I am hoping someone has had both the Wyred 4 sound MC 5 channel with the front 500 watt channel or the top of the line Nuforce multichannel amp and compared them. I was thinking about picking up one or the other to compare to my current amp which is a beast at about 140 lbs. I tend to move a lot as I do real estate investing so lugging around my beast is getting old and one of these lighter amps would be great if they at least sound as good.

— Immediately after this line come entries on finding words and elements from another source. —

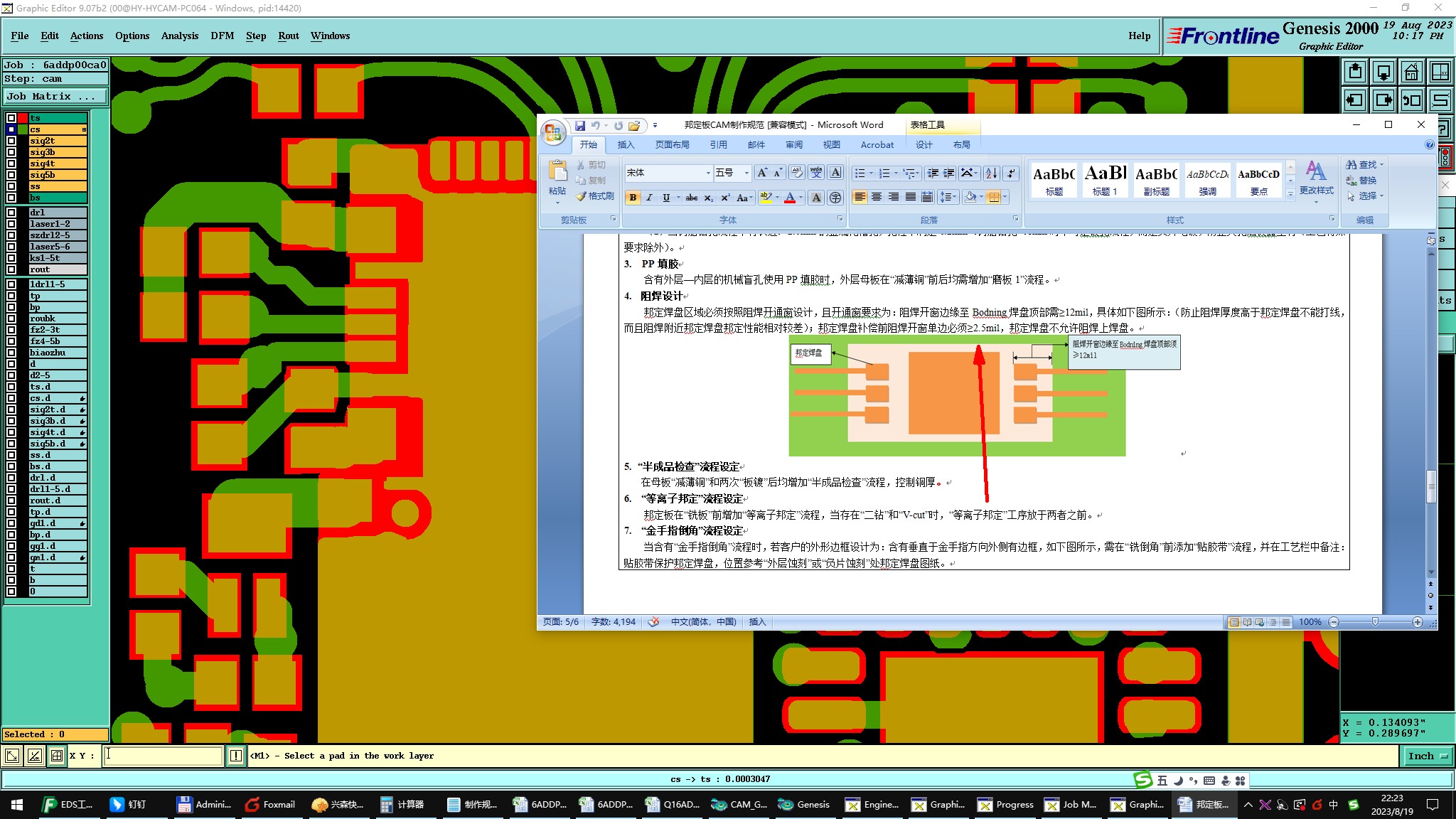Click the grid snap icon left of XY
The width and height of the screenshot is (1456, 819).
coord(57,756)
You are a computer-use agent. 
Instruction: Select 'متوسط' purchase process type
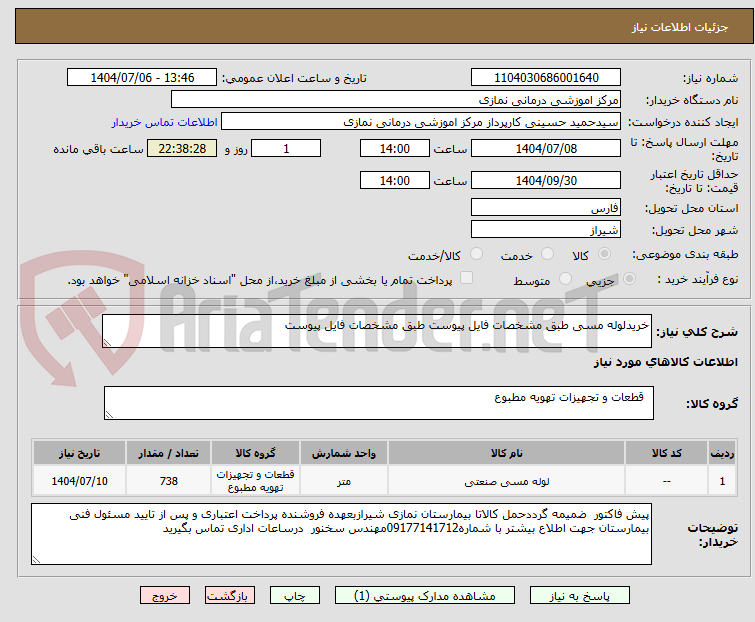pyautogui.click(x=566, y=281)
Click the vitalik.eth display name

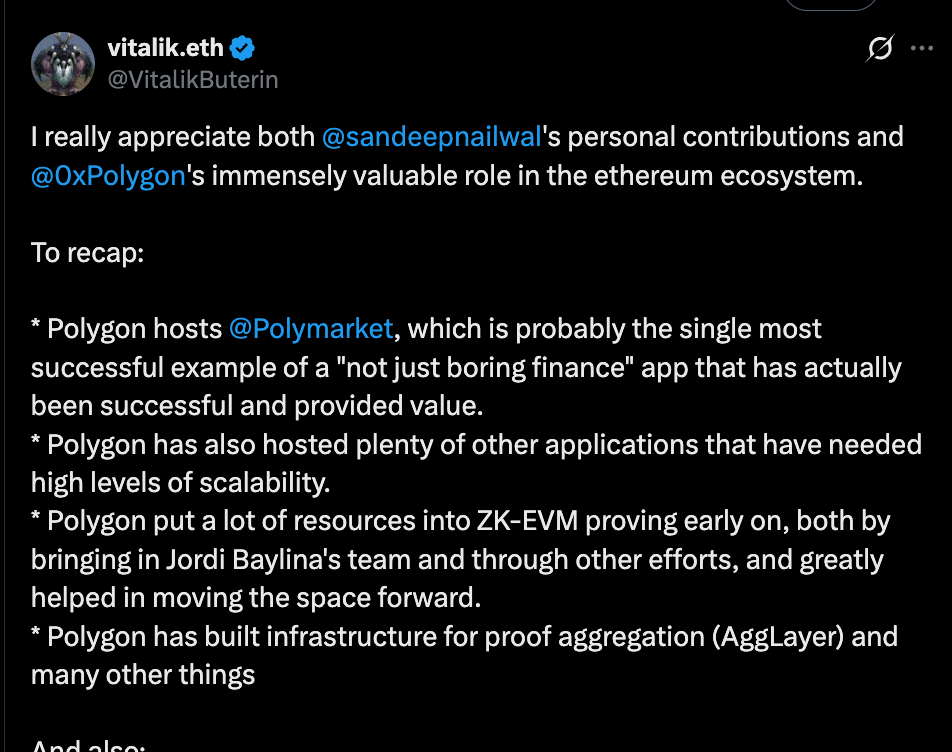tap(166, 47)

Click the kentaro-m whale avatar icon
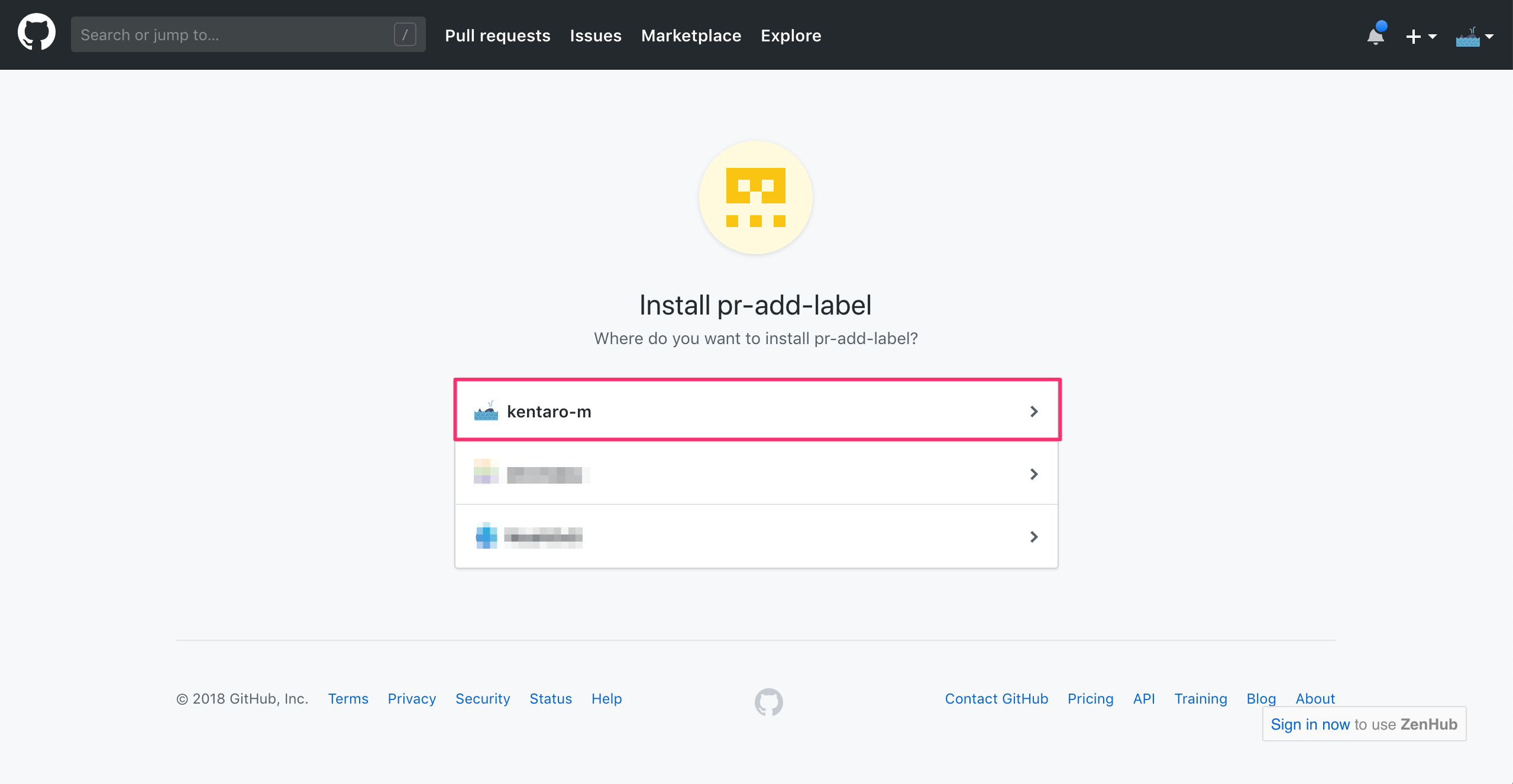click(486, 412)
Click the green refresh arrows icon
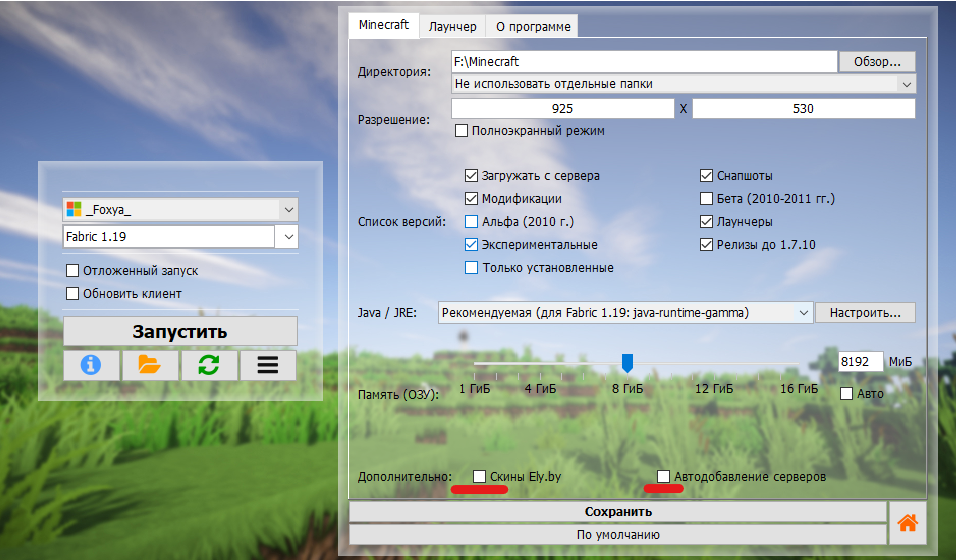This screenshot has width=956, height=560. click(x=208, y=365)
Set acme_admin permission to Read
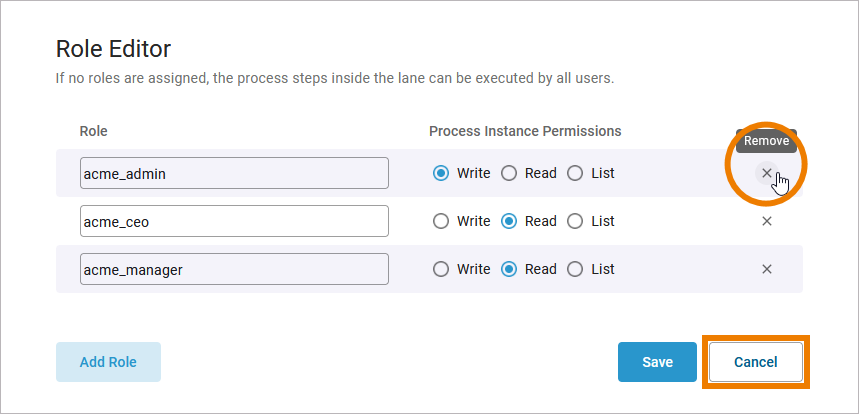Image resolution: width=859 pixels, height=414 pixels. coord(509,173)
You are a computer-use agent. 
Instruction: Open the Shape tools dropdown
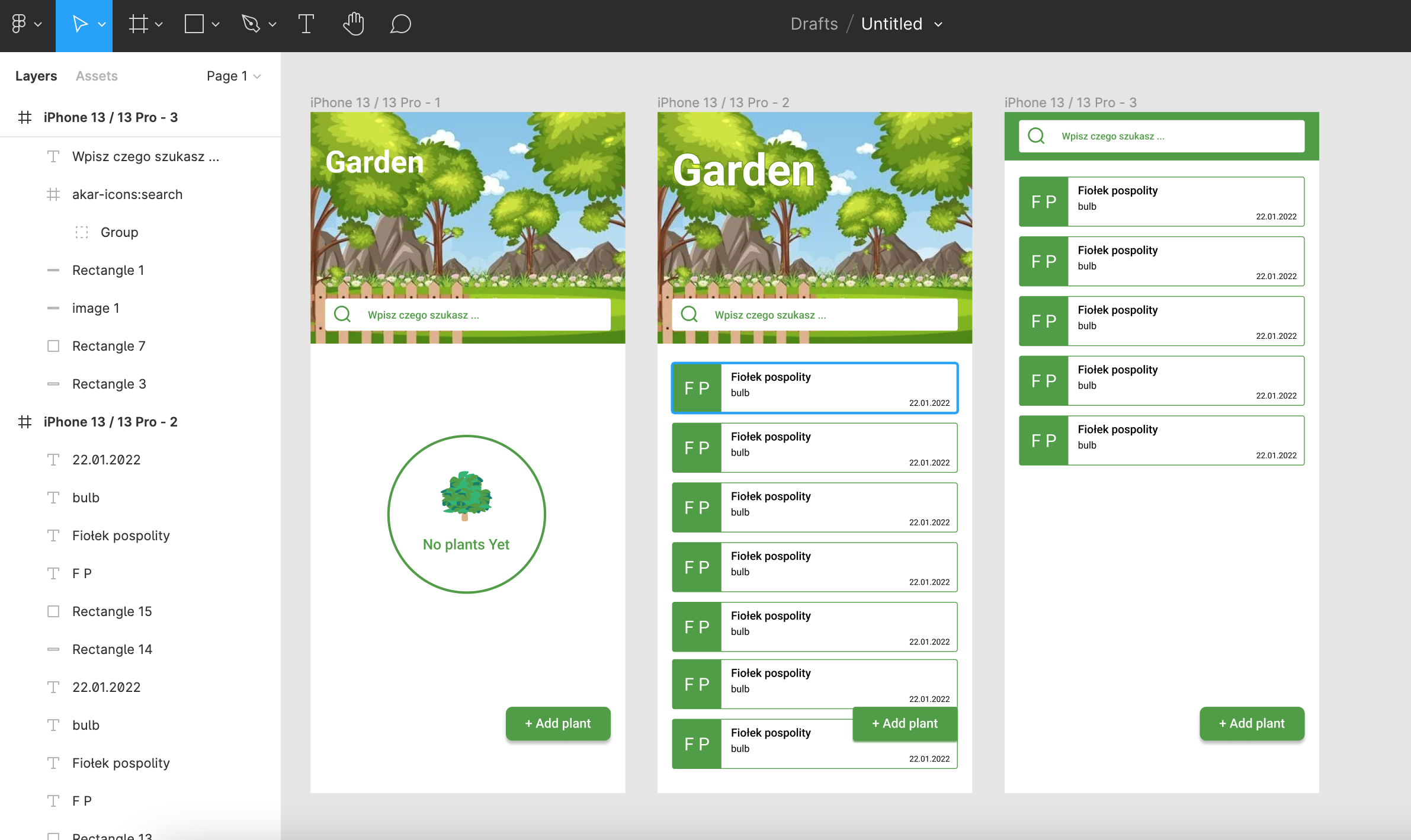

I am mostly movies and TV now due to my hectic schedule so I need a dynamic amp and preferably less than 80 lbs.


----------



## Warpdrv (Mar 3, 2007)

Haven't compared the 2, but I'm more then thrilled with the Wyred, I have the 500x3, 250x4 7 channel amp.... drives all my Paradigm Sigs effortlessly. I previously had a Rotel, at 200wpc which was pretty much fine, but the Wyred seems a touch smoother and allows me a good bit more headroom to keep up with my DIY subs.... I also have the D-Sonic 500x3 250x2 amps and I would put it pretty much in line with the Wyred4Sound amp as well.... Both great, well built, smooth and plenty powerful products.... I would highly suggest either product... And both are awesome companies to deal with.


----------



## sub_crazy (Nov 17, 2007)

Thanks for the reply Warp.

Your config of 500x3 and 250x4 was what I was thinking of getting too. I know what monster subs you have so it's good to know the Wyred can keep up with them.


----------